Ce mercredi 2 avril 2025, après plus de dix heures de débats intenses, l’Assemblée nationale du Sénégal a adopté la proposition de loi n°05/2025 portant interprétation de la loi d’amnistie n°2024-09 du 13 mars 2024. Le texte a été approuvé par 126 voix pour, 20 contre et aucune abstention.
Cette proposition de loi, initiée par le député Amadou Ba du parti Pastef, vise à clarifier l’application de la loi d’amnistie en excluant explicitement les crimes de sang et autres infractions graves de son champ d’application. L’objectif est de garantir justice aux victimes des événements survenus entre 2021 et 2024.

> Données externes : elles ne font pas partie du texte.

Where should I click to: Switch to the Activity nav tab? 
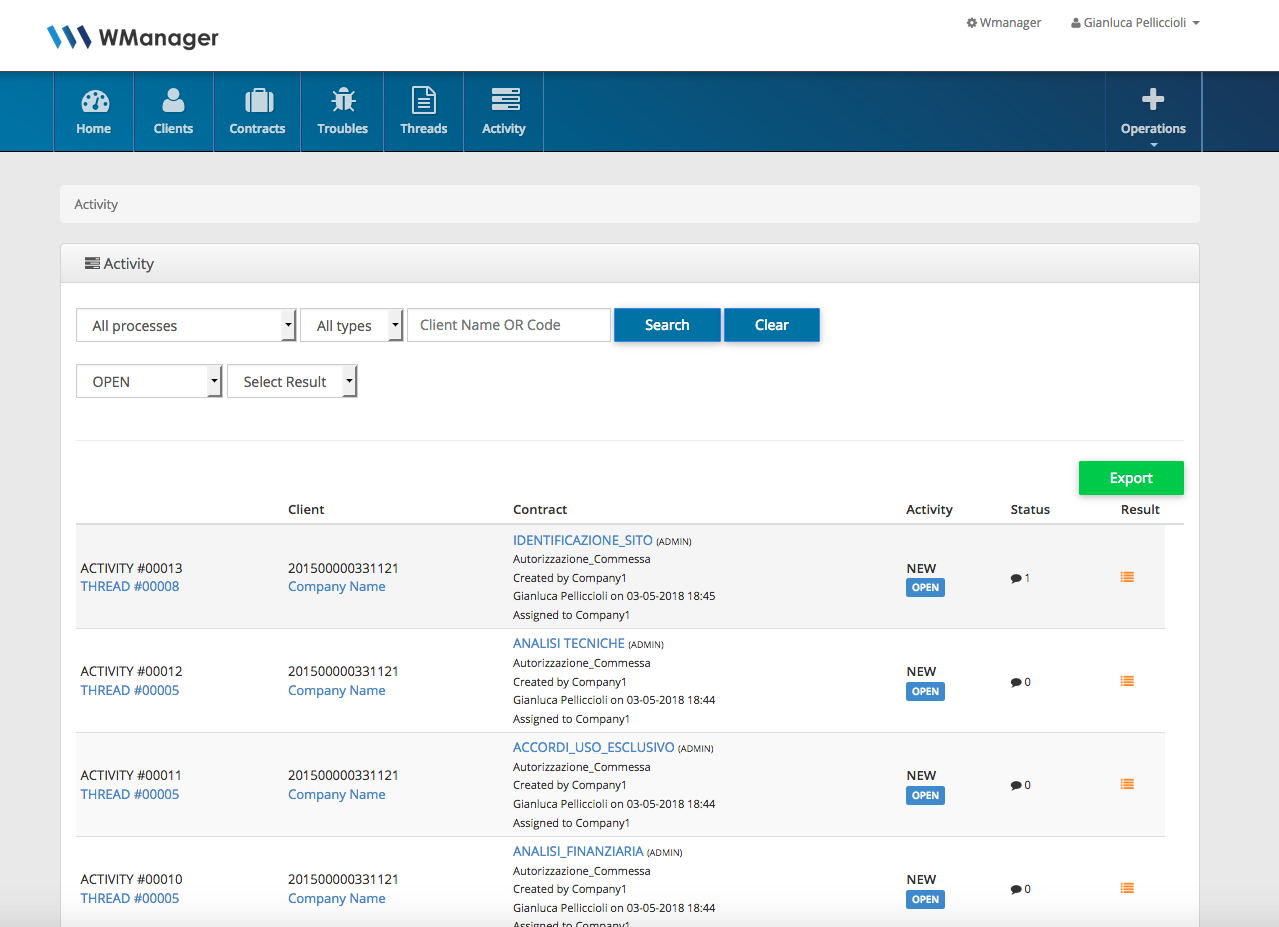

Lors des discussions, le Garde des Sceaux, ministre de la Justice, Ousmane Diagne, a répondu aux critiques concernant la prétendue lenteur du système judiciaire. Il a affirmé que « le temps de la justice n’est pas le temps des hommes », soulignant que les procédures judiciaires requièrent une rigueur et une minutie incompatibles avec la précipitation.
Il a également déclaré : « La justice ne se fait pas dans la précipitation. Je n’ai jamais accepté qu’on fasse pression sur moi surtout dans un sens déterminé. Qu’on ne compte pas sur moi pour exercer la moindre pression sur les magistrats du siège ».
Diagne a insisté sur son engagement envers l’indépendance de la justice, affirmant qu’il n’accepterait aucune ingérence dans l’exercice de ses fonctions et qu’il n’utiliserait pas la justice pour satisfaire des intérêts politiques. Le Garde des Sceaux a rassuré les citoyens sur l’intégrité du système judiciaire, affirmant que la justice accomplira son travail sans être manipulée.
Ousmane Diagne a défendu la justice contre les critiques sur sa lenteur, affirmant que le respect des procédures prime sur toute précipitation. « C’est comme si finalement ce qui semble intéresser les gens c’est moins la bonne marche de la justice que l’arrestation et la poursuite de certaines personnes qui ont été citées », s’est-il désolé.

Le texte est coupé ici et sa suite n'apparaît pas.